GIVEN PASSAGE |
StatoilHydro, Statkraft Develop Offshore Wind
A new wind farm, to be developed by StatoilHydro and Statkraft, which will consist of 88 turbines, is planned to start production in 2011. When fully operational, its annual electricity production is expected to be around 1.1TWh, enough energy to power around 220,000 UK homes. Total investments are estimated at approximately $1.5b.
Until now, the 315 MW Sheringham Shoal project has been owned 100% by StatoilHydro. Through an agreement, Statkraft will acquire 50% of the shares in the project, thus becoming an equal partner with StatoilHydro.
Sheringham Shoal is ready for construction and will be developed according to schedule, with StatoilHydro as the operator during the construction phase. The Sheringham Shoal Offshore Wind Farm will be the most important wind farm project in both StatoilHydro’s and Statkraft’s wind energy portfolios. The partnership and the decision to develop the project are a significant milestone in both companies’ ambitions in the field of offshore wind.

[Stored data entries]
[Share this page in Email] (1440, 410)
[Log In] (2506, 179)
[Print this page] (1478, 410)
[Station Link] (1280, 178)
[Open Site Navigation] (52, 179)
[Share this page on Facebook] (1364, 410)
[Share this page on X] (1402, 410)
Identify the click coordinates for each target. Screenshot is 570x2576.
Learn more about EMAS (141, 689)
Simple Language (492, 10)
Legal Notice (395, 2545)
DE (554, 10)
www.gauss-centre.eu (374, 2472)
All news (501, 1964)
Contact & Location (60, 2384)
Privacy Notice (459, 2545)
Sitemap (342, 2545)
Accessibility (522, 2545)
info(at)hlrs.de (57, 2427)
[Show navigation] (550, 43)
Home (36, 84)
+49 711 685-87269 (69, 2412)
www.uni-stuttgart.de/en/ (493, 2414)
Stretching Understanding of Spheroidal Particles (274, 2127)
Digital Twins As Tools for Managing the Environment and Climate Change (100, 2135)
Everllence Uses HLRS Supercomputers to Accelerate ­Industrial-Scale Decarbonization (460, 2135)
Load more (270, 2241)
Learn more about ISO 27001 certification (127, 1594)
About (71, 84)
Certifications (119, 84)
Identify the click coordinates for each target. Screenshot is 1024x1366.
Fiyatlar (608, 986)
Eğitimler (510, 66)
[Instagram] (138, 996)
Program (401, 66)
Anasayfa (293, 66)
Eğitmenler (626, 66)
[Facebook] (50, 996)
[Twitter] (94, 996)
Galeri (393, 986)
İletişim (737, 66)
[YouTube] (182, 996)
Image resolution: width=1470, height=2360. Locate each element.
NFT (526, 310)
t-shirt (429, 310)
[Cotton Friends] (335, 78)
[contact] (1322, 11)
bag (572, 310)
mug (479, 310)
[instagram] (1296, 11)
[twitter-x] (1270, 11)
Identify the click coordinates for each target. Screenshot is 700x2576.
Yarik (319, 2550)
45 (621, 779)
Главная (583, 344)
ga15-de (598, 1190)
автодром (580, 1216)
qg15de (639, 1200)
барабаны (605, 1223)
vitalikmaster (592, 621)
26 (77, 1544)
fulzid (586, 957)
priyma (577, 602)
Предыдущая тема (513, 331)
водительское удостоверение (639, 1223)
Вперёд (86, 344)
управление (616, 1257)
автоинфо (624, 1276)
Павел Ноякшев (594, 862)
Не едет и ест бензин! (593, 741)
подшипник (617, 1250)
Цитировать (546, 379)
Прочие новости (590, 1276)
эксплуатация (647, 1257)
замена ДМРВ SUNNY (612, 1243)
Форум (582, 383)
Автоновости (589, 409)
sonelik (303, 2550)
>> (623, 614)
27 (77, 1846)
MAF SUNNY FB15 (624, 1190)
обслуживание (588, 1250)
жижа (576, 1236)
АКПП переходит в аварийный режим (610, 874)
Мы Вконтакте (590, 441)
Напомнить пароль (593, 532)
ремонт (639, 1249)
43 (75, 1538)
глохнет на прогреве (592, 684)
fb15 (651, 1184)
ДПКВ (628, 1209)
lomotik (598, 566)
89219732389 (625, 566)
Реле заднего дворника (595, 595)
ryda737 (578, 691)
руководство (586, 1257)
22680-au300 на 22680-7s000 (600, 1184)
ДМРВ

PROBLEM A |
List every number in the Sheringham Shoal passage, and give with each one what it describes.
PROBLEM B |
Decide whether each statement agrees with the Sheringham Shoal passage. Answer yes or no, and quote the words that settle it.
(i) Statkraft will acquire half of the shares in the project.
(ii) Statkraft will be the operator during the construction phase.
(iii) The wind farm will consist of 100 turbines.
PROBLEM C |
Extract from the Sheringham Shoal passage the stretch from "StatoilHydro, Statkraft Develop" through "at approximately $1.5b.".

TASK RESULT A |
- 88: the number of turbines in the wind farm
- 2011: the year production is planned to start
- 1.1TWh: the expected annual electricity production when fully operational
- 220,000: the number of UK homes that production could power
- $1.5b: the estimated total investment
- 315 MW: the capacity of the Sheringham Shoal project
- 100%: StatoilHydro's ownership of the project until now
- 50%: the share of the project that Statkraft will acquire

TASK RESULT B |
(i) Yes: "Statkraft will acquire 50% of the shares in the project"
(ii) No: "with StatoilHydro as the operator during the construction phase"
(iii) No: "which will consist of 88 turbines"

TASK RESULT C |
StatoilHydro, Statkraft Develop Offshore Wind
A new wind farm, to be developed by StatoilHydro and Statkraft, which will consist of 88 turbines, is planned to start production in 2011. When fully operational, its annual electricity production is expected to be around 1.1TWh, enough energy to power around 220,000 UK homes. Total investments are estimated at approximately $1.5b.